_DATA EXCERPTS_

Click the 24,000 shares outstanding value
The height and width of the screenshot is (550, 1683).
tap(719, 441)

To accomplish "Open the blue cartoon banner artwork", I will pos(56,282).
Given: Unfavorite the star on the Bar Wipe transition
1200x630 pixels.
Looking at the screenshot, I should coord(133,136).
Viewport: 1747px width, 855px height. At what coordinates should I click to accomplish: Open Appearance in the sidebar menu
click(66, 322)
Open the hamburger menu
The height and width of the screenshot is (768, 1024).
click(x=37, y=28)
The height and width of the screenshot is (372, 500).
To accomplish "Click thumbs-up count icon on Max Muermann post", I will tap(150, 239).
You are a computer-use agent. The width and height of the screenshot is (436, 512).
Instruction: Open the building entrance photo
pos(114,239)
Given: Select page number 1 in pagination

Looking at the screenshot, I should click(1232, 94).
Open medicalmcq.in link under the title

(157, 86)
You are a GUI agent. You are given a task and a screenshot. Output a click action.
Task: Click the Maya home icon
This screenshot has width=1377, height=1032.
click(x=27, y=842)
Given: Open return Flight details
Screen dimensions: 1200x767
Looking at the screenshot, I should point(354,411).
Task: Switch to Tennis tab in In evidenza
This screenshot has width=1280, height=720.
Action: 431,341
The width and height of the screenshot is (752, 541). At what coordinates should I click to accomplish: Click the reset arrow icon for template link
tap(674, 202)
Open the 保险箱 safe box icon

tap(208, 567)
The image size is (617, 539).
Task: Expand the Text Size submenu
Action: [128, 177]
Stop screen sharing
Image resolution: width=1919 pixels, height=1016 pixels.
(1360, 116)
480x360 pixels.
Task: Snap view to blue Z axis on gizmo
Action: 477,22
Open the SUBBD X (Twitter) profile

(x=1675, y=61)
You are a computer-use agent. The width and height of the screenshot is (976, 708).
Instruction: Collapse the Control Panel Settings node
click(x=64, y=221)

_ACTIVITY_
Give back each record, exactly as it reads.

_ANSWER SPACE_
Click the 24,000 shares outstanding value
The height and width of the screenshot is (550, 1683).
tap(719, 441)

To accomplish "Open the blue cartoon banner artwork", I will pos(56,282).
Given: Unfavorite the star on the Bar Wipe transition
1200x630 pixels.
Looking at the screenshot, I should coord(133,136).
Viewport: 1747px width, 855px height. At what coordinates should I click to accomplish: Open Appearance in the sidebar menu
click(66, 322)
Open the hamburger menu
The height and width of the screenshot is (768, 1024).
click(x=37, y=28)
The height and width of the screenshot is (372, 500).
To accomplish "Click thumbs-up count icon on Max Muermann post", I will tap(150, 239).
You are a computer-use agent. The width and height of the screenshot is (436, 512).
Instruction: Open the building entrance photo
pos(114,239)
Given: Select page number 1 in pagination

Looking at the screenshot, I should click(1232, 94).
Open medicalmcq.in link under the title

(157, 86)
You are a GUI agent. You are given a task and a screenshot. Output a click action.
Task: Click the Maya home icon
This screenshot has width=1377, height=1032.
click(x=27, y=842)
Given: Open return Flight details
Screen dimensions: 1200x767
Looking at the screenshot, I should point(354,411).
Task: Switch to Tennis tab in In evidenza
This screenshot has width=1280, height=720.
Action: 431,341
The width and height of the screenshot is (752, 541). At what coordinates should I click to accomplish: Click the reset arrow icon for template link
tap(674, 202)
Open the 保险箱 safe box icon

tap(208, 567)
The image size is (617, 539).
Task: Expand the Text Size submenu
Action: [128, 177]
Stop screen sharing
Image resolution: width=1919 pixels, height=1016 pixels.
(1360, 116)
480x360 pixels.
Task: Snap view to blue Z axis on gizmo
Action: 477,22
Open the SUBBD X (Twitter) profile

(x=1675, y=61)
You are a computer-use agent. The width and height of the screenshot is (976, 708).
Instruction: Collapse the Control Panel Settings node
click(x=64, y=221)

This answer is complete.